A Mãe D’Água – Relato de Osogarf (1931)

Publicado na Revista O Tico Tico, p. 34.
11 de março de 1931 (Grifos nossos)

capa12 - CopiaConquanto a civilização tenha penetrado nos mais longinquos reconditos do sertão brasileiro, ainda ahi encontramos a cada instante individuos assaz supersticiosos que crêem dogmaticamente em bruxas, mães d’água e outras lendas creadas pela imaginação fertil do sertanejo patricio.
Uma vez, viajando pelo interior do Ceará ouvi uma narração, algo comica, de um estancieiro com o qual entretinha velhas relações.

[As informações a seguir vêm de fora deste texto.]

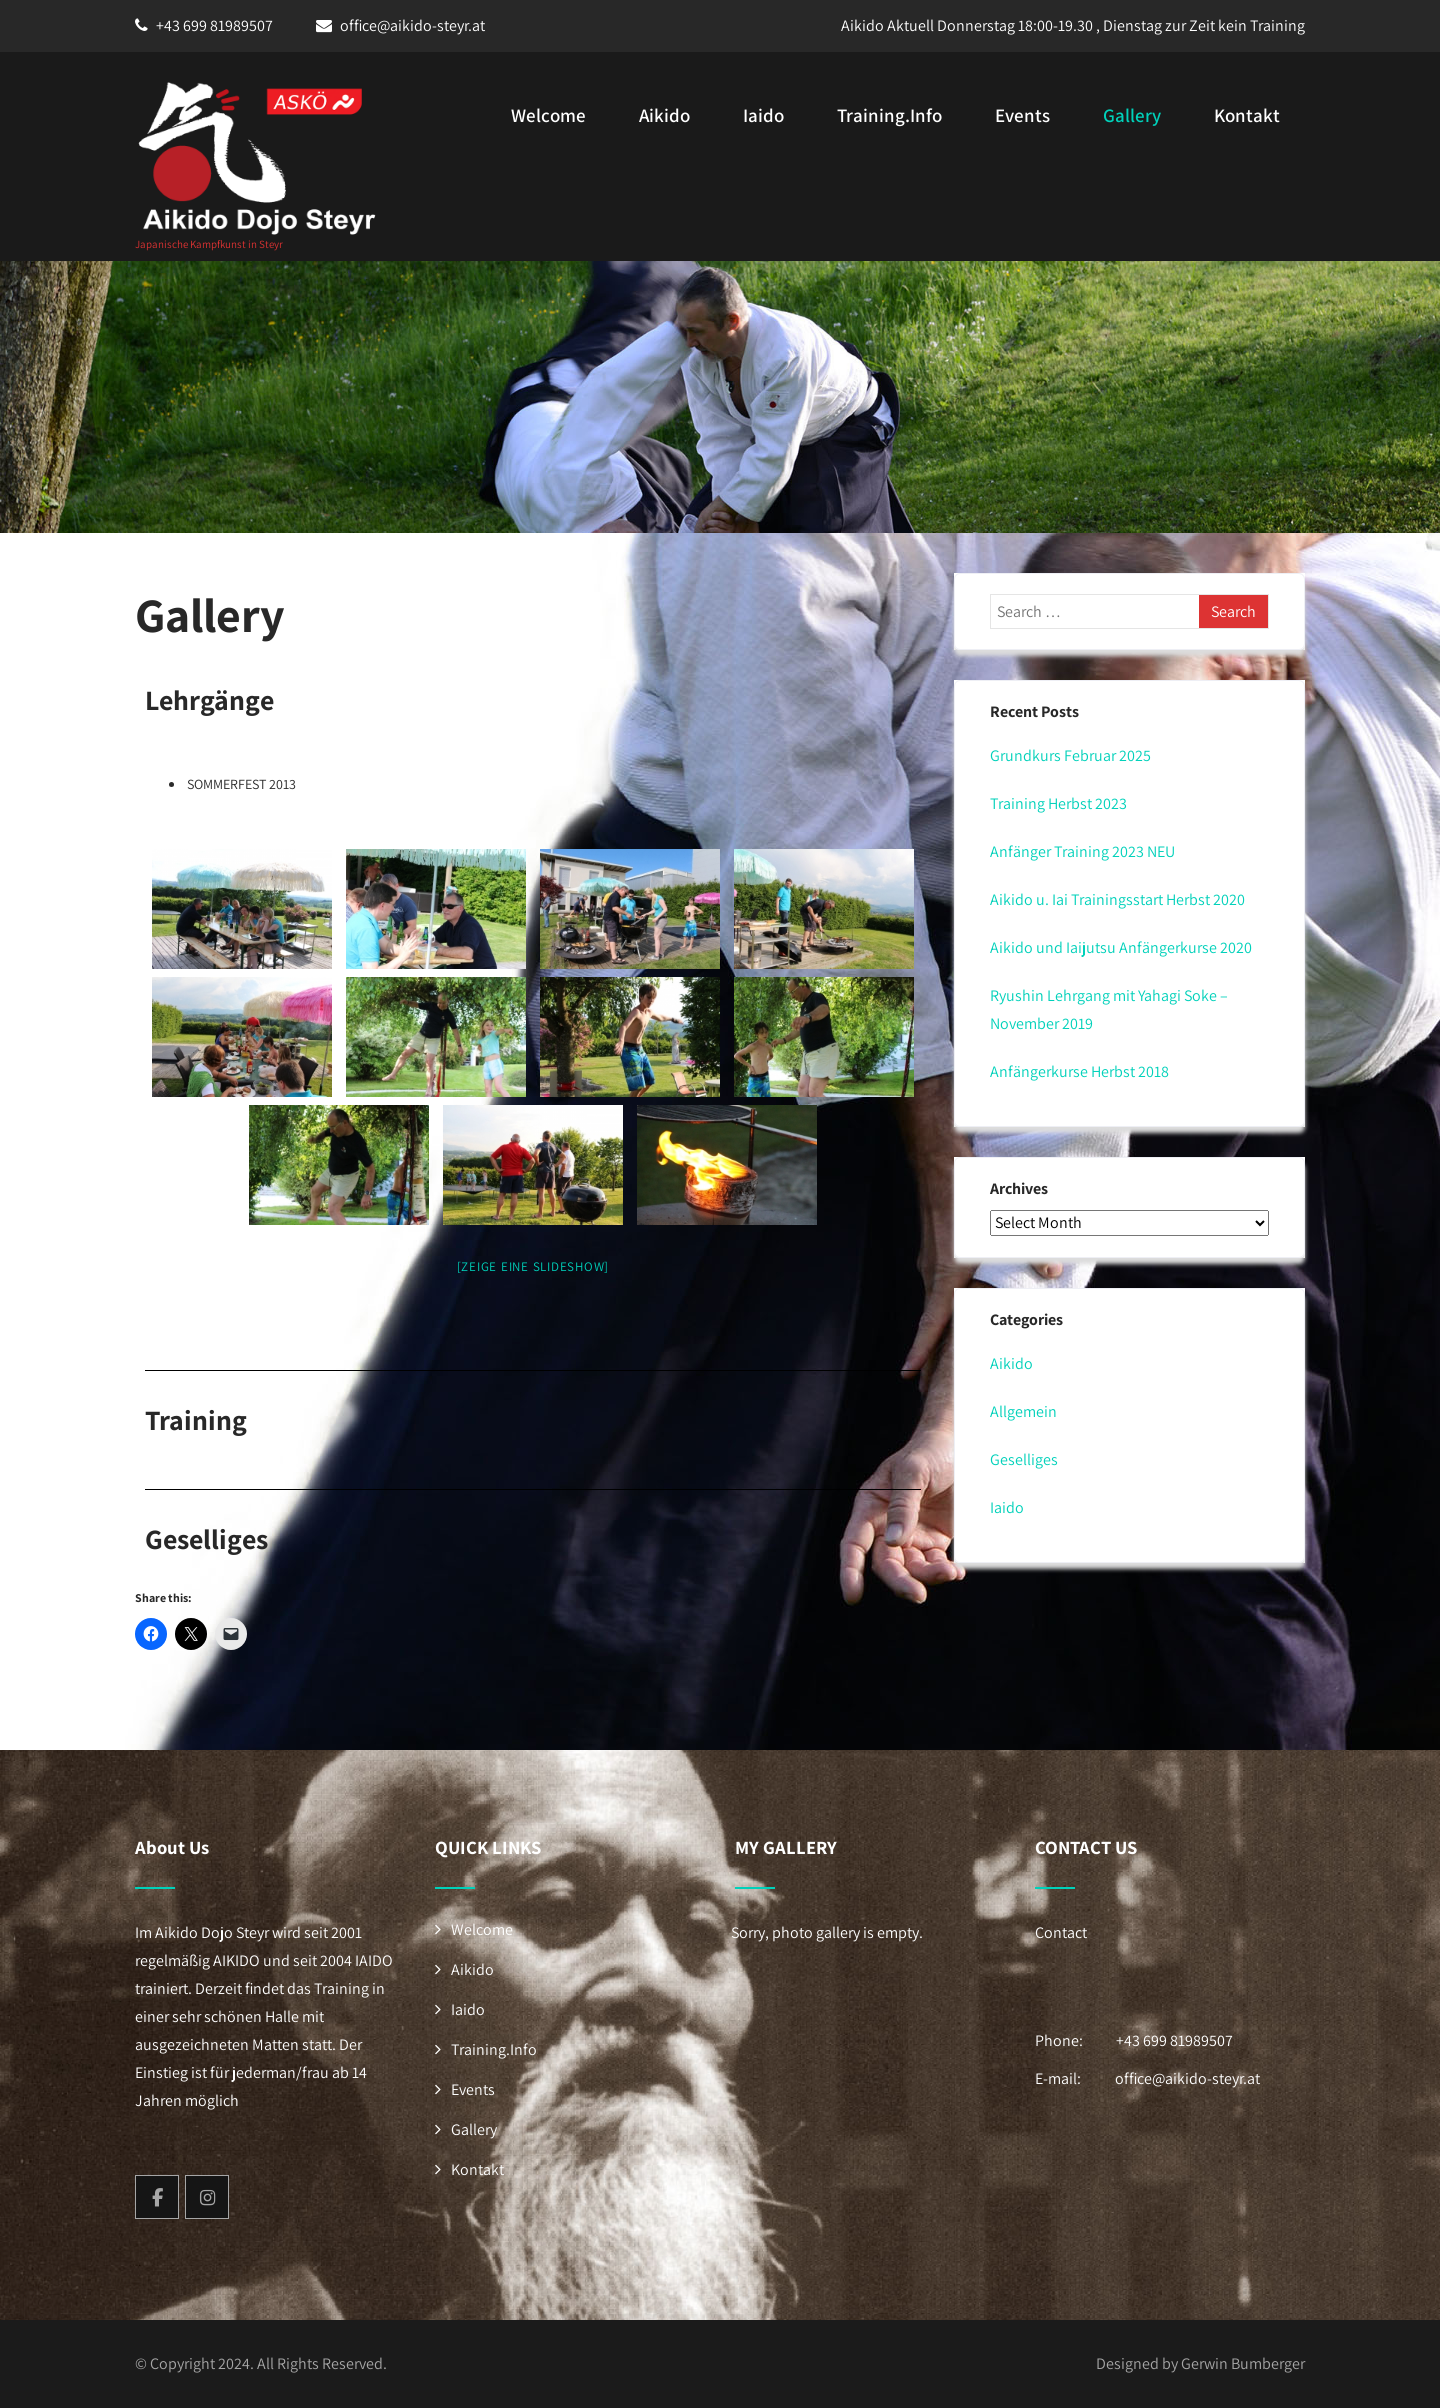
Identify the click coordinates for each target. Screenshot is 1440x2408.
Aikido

Um seu vaqueiro, caboclo ainda forte apesar de contar 70 annos de idade, cria com religião nas mães d’água e defendia eloquentemente sua ignara superstição.
Jurava por tudo que lhe vinha á mente que já encontrara a sereia.
É triste de quem duvidasse!

O caboclo encanecido contava a sua aventura aos rapazinhos mais valentes que architectavam planos de aprisionar a “yara” se ella lhes apparecesse algum dia…
Dizia o sertanejo que certa vez voltando do campo com o gado, caminhava silencioso e vagarosamente pelo matto a fóra; mais adeante corria um riacho, descrevendo uma grande curva em baixo de uma tapada, ficando assim um trecho do rio completamente occulto aos olhos dos passantes… que não se desviassem da picada que passava pouco acima. Formava ahi o regato uma espécie de bacia de regular profundidade que offerecia aos viajantes um optimo e discreto logar para refrescar-se do calor terrível que ali é commum.

Ninguem, entretanto, ousava submergir o corpo na banheira natural, pois aquelle recinto era habitado por sereias, segundo a legenda corrente das redondezas.
Sempre atraz dos bois, vinha o nosso sertanejo e ao avizinhar-se do sitio abaixou a cabeça respeitosamente como evitando ver alguma coisa.

A curiosidade porém o venceu em breve e o caipira, deixando o gado um pouco afastado, fitou a bacia das sereias.

Estremeceu horrivelmente e lançando longe a aguilhada embrenhou-se, em corrida louca, pelo campo immenso. Como suspeitava, uma mulher lindissima banhava-se no rio. Estava meio submergida e ostentava enorme cabelleira verde.

Asim que presentiu os passos do vaqueiro quebrando os gravetos secos do caminho, submergiu rapida, cobrindo-se as águas de alva espuma…

Terminava assim a narração do velho sertanejo, ouvida pelos moleques da fazenda.
Contou-me depois o fazendeiro que a “mãe d’água” não passava de uma moça, chegada recentemente da cidade em viagem de descnaço. Era filha do feitor da fazenda e julgando-se protegida pela ramaria entrou no rio sem saber que era “povoado” de “sereias”.

Como se suppõe, facilmente, os “cabellos verdes”, nada mais eram do que novo fruto do cerebro tão suggestionavel do roceiro.